== Segment start ==

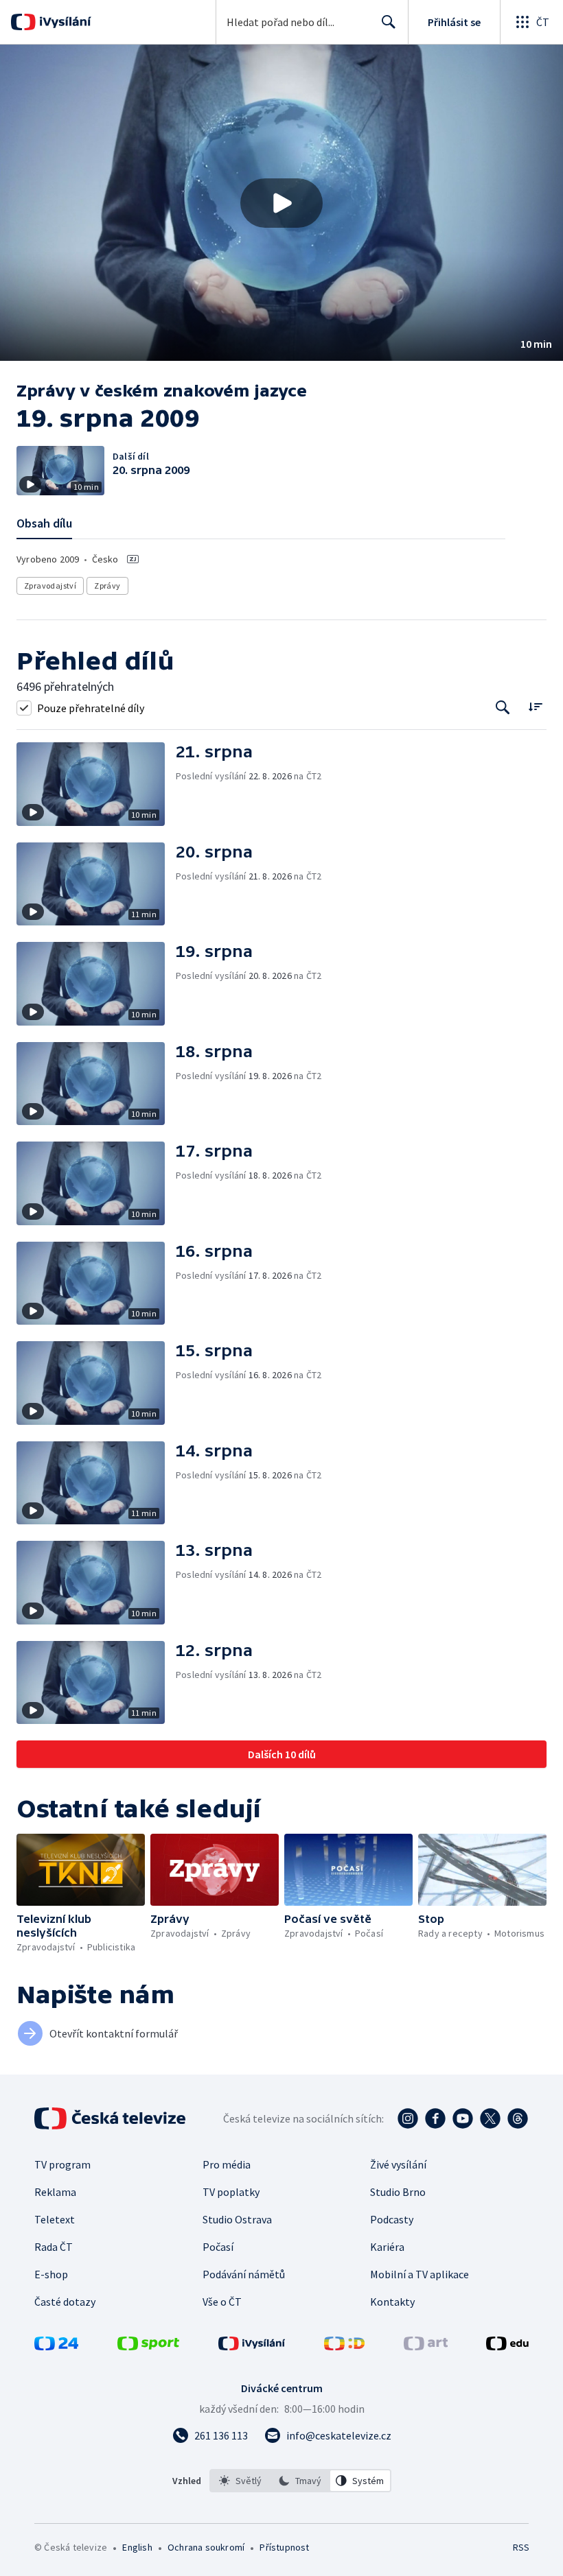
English (137, 2547)
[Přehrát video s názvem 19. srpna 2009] (281, 203)
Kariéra (387, 2247)
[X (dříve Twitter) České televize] (490, 2118)
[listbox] (300, 2480)
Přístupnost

== Segment end ==

TASK OBJECTIVE: Please repeat the records above exactly, leaving every picture out.

WORKED SOLUTION:
English (137, 2547)
[Přehrát video s názvem 19. srpna 2009] (281, 203)
Kariéra (387, 2247)
[X (dříve Twitter) České televize] (490, 2118)
[listbox] (300, 2480)
Přístupnost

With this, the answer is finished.